▶ SOURCE DOCUMENT
···
Saving and Investing for Retirement: Part Two

Figuring Out Whether You Are On Track: Part Two of Our Special Five Part Series

Fidelity just came out with a study that estimates that people will need about eight times their final salary level, assuming they work until age sixty seven, to be able to retire and subsequently to have 85% of their pre-retirement income provided from retirement savings plus social security.  Fidelity also helpfully provides estimates of what they believe people need to have acquired at different ages.

Age In
Savings Target
0.5 times current salary

Source: Fidelity

According to Fidelity, you need to have saved up an amount equal to your annual salary at age 35 and twice your annual salary at age 40.  If you are making $50,000 in salary at age 35, you need to have $50,000 in your 401(k) plan in order to be on track.  As with any study of this kind, there are many simplifications and assumptions.  The analysis assumes that investors will make a risk-free 5.5% return on their investments and that salaries will increase each year by 1.5% beyond inflation.  There is, of course, no way to get a risk-free 5.5% return.  The 5.5% may be a reasonable estimate of what a portfolio of stocks and bonds can be expected to provide in the future, but by ignoring the impacts of market risk you end up with a very optimistic outlook.  The idea that salary growth will exceed inflation by 1.5% is also problematic.  After you correct for inflation, household income has dropped in the U.S. over the last decade.  In fact, median inflation-adjusted household income is barely above where it was in the early 1970s.  My goal here is not to criticize Fidelity for its study but rather to note that their estimates are probably on the low end of what is needed.

One of the things that I like about Fidelity’s guidelines is that they focus on a simple and easily calculated measure of retirement preparedness: the ratio of wealth to income.  This measure is easy to calculate and track.  This ratio can be used to further delve into the relative contribution to income that might be provided by assets aside from retirement accounts.  The Center for Retirement Research (CRR) at Boston College has published national average wealth-to-income ratios using survey data from Federal Reserve Board’s influential Survey of Consumer Finances (SCF).  Wealth, as measured by the SCF, is the value of all assets including home equity, retirement accounts, other investments and privately-held businesses.  For people between ages 62 and 64, the national average for total wealth is slightly below four times income.  The CRR analysis shows that, in 2010, the average Wealth-to-Income ratio for people between 44 and 46 years of age was 1.6.  Fidelity projects that 45-year-olds need to have retirement savings of 3 times income.  In other words, even if we include home equity and other assets, mid-career household wealth is about half of what Fidelity projects is needed in retirement accounts alone.

Another study and guidelines that I find useful was created by Ibbotson Associates and there is a quick calculator at that applies their research findings.  The tool is available on Morningstar’s Real Life Finance page:

Rather than expressing the results in terms of savings as a multiple of income, this calculator has you enter your age, your income, and your current savings amount.  The tool then estimates how much you should be savings going forward.  If your current savings rate is as high as the target savings rate that the calculator produces, you are on track.  If your current savings rate is below what the calculator tells you that you need, you need to save more.  You might also find that your current savings rate is too high and that you can afford to save less.
···
▶ RECORD EXCERPTS
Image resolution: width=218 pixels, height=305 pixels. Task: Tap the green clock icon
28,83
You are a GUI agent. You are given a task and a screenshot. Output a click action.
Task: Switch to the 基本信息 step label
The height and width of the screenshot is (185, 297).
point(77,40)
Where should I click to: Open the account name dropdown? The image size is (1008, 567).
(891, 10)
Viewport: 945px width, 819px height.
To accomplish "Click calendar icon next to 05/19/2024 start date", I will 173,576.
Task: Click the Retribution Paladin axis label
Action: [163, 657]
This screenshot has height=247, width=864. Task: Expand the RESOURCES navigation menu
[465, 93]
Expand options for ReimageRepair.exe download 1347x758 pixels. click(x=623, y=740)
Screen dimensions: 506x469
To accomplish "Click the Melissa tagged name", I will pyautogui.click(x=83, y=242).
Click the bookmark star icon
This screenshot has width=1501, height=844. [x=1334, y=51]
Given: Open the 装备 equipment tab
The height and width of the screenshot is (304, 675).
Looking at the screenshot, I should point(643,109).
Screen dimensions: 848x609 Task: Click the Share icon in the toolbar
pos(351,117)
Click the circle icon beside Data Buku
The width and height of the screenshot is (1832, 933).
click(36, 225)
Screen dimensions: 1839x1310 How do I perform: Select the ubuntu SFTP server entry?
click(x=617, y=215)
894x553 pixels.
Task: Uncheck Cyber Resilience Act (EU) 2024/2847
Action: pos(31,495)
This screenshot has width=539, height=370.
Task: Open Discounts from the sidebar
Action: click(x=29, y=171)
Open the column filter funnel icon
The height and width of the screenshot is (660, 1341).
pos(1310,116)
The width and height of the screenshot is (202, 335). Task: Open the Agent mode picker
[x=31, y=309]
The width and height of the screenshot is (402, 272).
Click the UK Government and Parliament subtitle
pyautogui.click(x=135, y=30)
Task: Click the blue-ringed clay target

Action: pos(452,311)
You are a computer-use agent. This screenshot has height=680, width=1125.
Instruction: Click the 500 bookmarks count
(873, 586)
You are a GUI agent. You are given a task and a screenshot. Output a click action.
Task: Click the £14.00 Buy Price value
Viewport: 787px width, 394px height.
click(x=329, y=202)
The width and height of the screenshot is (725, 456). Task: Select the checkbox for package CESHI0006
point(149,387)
···
▶ GOAL 1
In the retirement savings article, what annual return does Fidelity's analysis assume investors will earn?
▶ GOAL 2
Pick up the retirement savings article after its final sentence and continue it.

▶ EXERCISE RESULT 1
A risk-free return of 5.5%.

▶ EXERCISE RESULT 2
The Ibbotson calculator is based on a study that includes the effects of market risk and assumes that investors put their money into asset allocations that are typical of target date funds, with exposure to stocks and other risky asset classes declining through time.  In other words, unlike the Fidelity study, the Ibbotson research includes the effects of risk.  One output from this study is a table that is similar to the one from Fidelity that allows you to estimate whether you have accumulated an appropriate amount at each stage in your life.  This table, reproduced below, differs from Fidelity’s in that it breaks out savings levels by income.

Income $20,000
Income $40,000
Income $60,000
Income $80,000
Income $100,000
Income $120,000
35 $0 $0 $0 $0 $0 $0
40 $7,692 $21,824 $39,176 $58,674 $78,710 $103,038
45 $16,005 $45,408 $81,512 $122,082 $163,768 $214,387
50 $26,023 $73,831 $132,533 $198,497 $266,277 $348,581
55 $37,434 $106,207 $190,650 $285,540 $383,042 $501,436
60 $51,562 $146,292 $262,607 $393,310 $527,612 $690,691
65 $68,650 $194,775 $349,637 $523,658 $702,467 $919,594
Income is gross income. Savings start at age 35.

Source: Ibbotson et al, 2007.

The table above, from the original article, assumes that people start saving for retirement at age 35, so the projected necessary savings does not match up with the Fidelity guidelines when investors are younger.  For a person making $100,000 per year, the projected necessary accumulation is $702,467 at age 65, very close to Fidelity’s estimated 7X salary.  For people making substantially less income, the necessary wealth accumulation is lower because Social Security is likely to make up a larger portion of their income needs.

The Ibbotson results, published in the Journal of Financial Planning in 2007, are based on very different assumptions than those used by Fidelity but yield similar results for the projected wealth needed to fund retirement.  Ibbotson assumes, for example, that the S&P 500 will generate an average annualized return of 10.96% (see Table 5 in the article).  This is a very high level of expected return for the S&P 500.  The Ibbotson results account for risk (using annualized volatility of 20.2% for the S&P 500), which is why the projected savings targets are not considerably lower as a result of the higher expected portfolio returns.  At retirement, the Ibbotson results assume that investors hold a portfolio with 46% stocks and 54% bonds, which corresponds to an expected average annual return of 7.51% in their analysis.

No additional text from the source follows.